My opinion is not mainstream, but I think if you really examine the practices and security processes that use and recommend sudo, the reasons for using it are mostly bullshit.
When I started my career in the late 1990s, I was already aware of
really(8) and userv because one of my friends wrote
them. As tools they embody criticisms of sudo’s design. (really
came
from Cambridge University’s central unix timesharing service CUS in
about 1990, and before that from the Computer Lab unix systems
in the 1980s.)
My first job after university was at Demon Internet where it was normal for ops staff to log in as root over ssh. Demon had patched sshd to change how it found user public keys, which allowed the security team to manage which staff had access to which servers. (In practice, most ops staff had access to everything, which was sometimes fun!) At that time I was paying attention to the prevailing sysadmin wisdom, and sudo was being suggested as a good idea. It was not yet dogma, but it was heading that way.
There were a bunch of reasons for recommending sudo:
-
As a safety guard.
If you never have a root shell prompt it’s harder to accidentally do something with root powers that has catastrophic consequences. This is also what
really(8)
is for, and it’s about 1000x simpler than sudo.I have never been persuaded by this argument. As a safety guard sudo is pretty feeble. The idea is to provide some mechanical assistance to the sysadmin’s situational awareness: do I really mean to run this command as root? In my career I have always been working with distributed systems, so a simple privileged/unprivileged sudo-or-not guard fails to capture many of the other ways to fuck up: like, are you even logged into the right system?
Other tools you can use to avoid mistakes include:
-
put your username, hostname, and working directory in your shell prompt, and pay attention to it so you maintain your situational awareness
-
use multiple terminal windows – I always took this for granted, but only a few years before I started my career, X terminals were a rare privilege. Spatial awareness is a powerful tool for keeping track of things, so use it to separate root or not, this machine or that machine.
-
use colours or decorations to make privileged terminal prompts or privileged windows more obvious
-
-
Because you should not log in to root directly.
There’s a lot of angst out there about the dangers of exposing a root login to the big bad internet. It is not backed by a rational assessment of the security of root’s login credentials (whether keys or passwords) nor by any analysis of whether you get a meaningful security improvement from logging in as another user then raising privilege with sudo.
By the time Ansible came along, this advice had turned into dogma. Ansible by default prefers to log in to a remote system using a non-root account then escalate to root using sudo or some alternative. Because Ansible is an automation tool, it must be able to escalate privilege without interaction. So there is no meaningful security boundary, and this non-root account is effectively equivalent to root. So Ansible has a lot of gratuitous complexity just to conform to this dogma.
-
For auditing.
I doubt I have ever seen or heard of sudo’s logs being used effectively.
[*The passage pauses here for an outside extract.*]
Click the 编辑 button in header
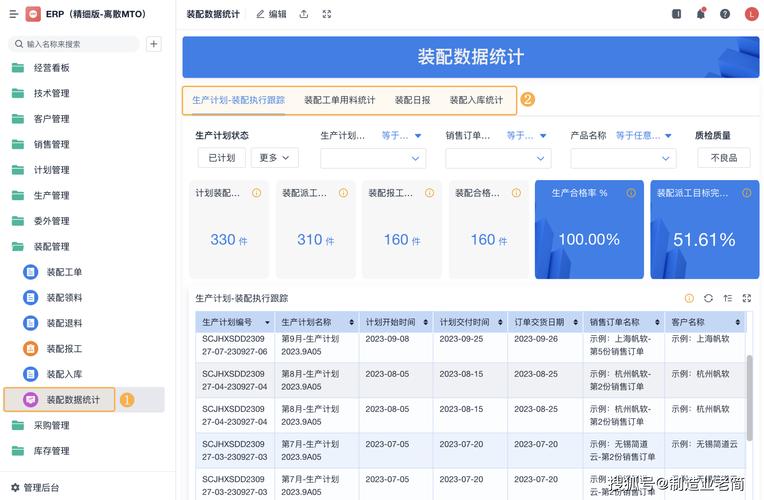click(x=271, y=14)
But (assuming there is in fact some practical use to it) sudo was better at logging who did what than other privilege escalation tools, such as
login
orsu
. In particular,sshd
was for a long time unable to log which public key was used to authenticate, which is a sad omission especially for shared privileged accounts such as root. -
It’s a general-purpose tool.
This is sudo as a bad
userv
, rather than sudo as a bloatedreally(8)
.In the early 1990s it was not easy to provide a tool that crossed privilege boundaries. That was before it made sense to make a web app to handle such things. It was wasteful of limited computing resources to have a persistent daemon (like userv) when you could use setuid (like sudo). And back then SCM_CREDS was advanced technology not available everywhere, which led to some compromises in userv’s design.
I think sudo became popular because of this broad utility, then it became the recommended way to escalate to root (for reasons 1 and 2). However sudo has a really complicated rules language to describe which users can run which tools with which privileges, which is the cause of many of its security vulnerabilities (undermining 1 and 2).
One of the things that surprised me about doas was that it still implements most of a sudo-style rules language. When they said it was radically stripped down I expected something like
really(8)
, but no!
-
For single-user workstations.
After sudo was already a thing, Mac OS X and Ubuntu needed to solve the problem of allowing the workstation’s user to get administrative access without making their account trivially equivalent to root.
Instead of demanding the credentials of the target account, sudo authenticates the user making the request. So a single user workstation can be set up without a root password, and its owner only has to worry about the credentials for a single login.
And sudo allows you to authenticate once, then run it several times without re-authenticating. It’s almost as convenient as a root shell!
I think this use of sudo in the most widespread unix systems really cemented dogmas 1 and 2. It’s popular so it must be right!
In this case, sudo is more about usability than security. It’s doing an important job, but it’s far more complicated than necessary. Better would be something like
really(8)
, with more authentication to verify the presence of the user.
So, to summarize, I think reasons 1, 2, 3 are bad reasons for using sudo. If you need to provide tools that cross security boundaries (4) then userv or a small web app is better. For single-user workstations (5) unfortunately there isn’t a good alternative to sudo. Personally I prefer to set up a root account that I can log into directly, but I’m not an average user.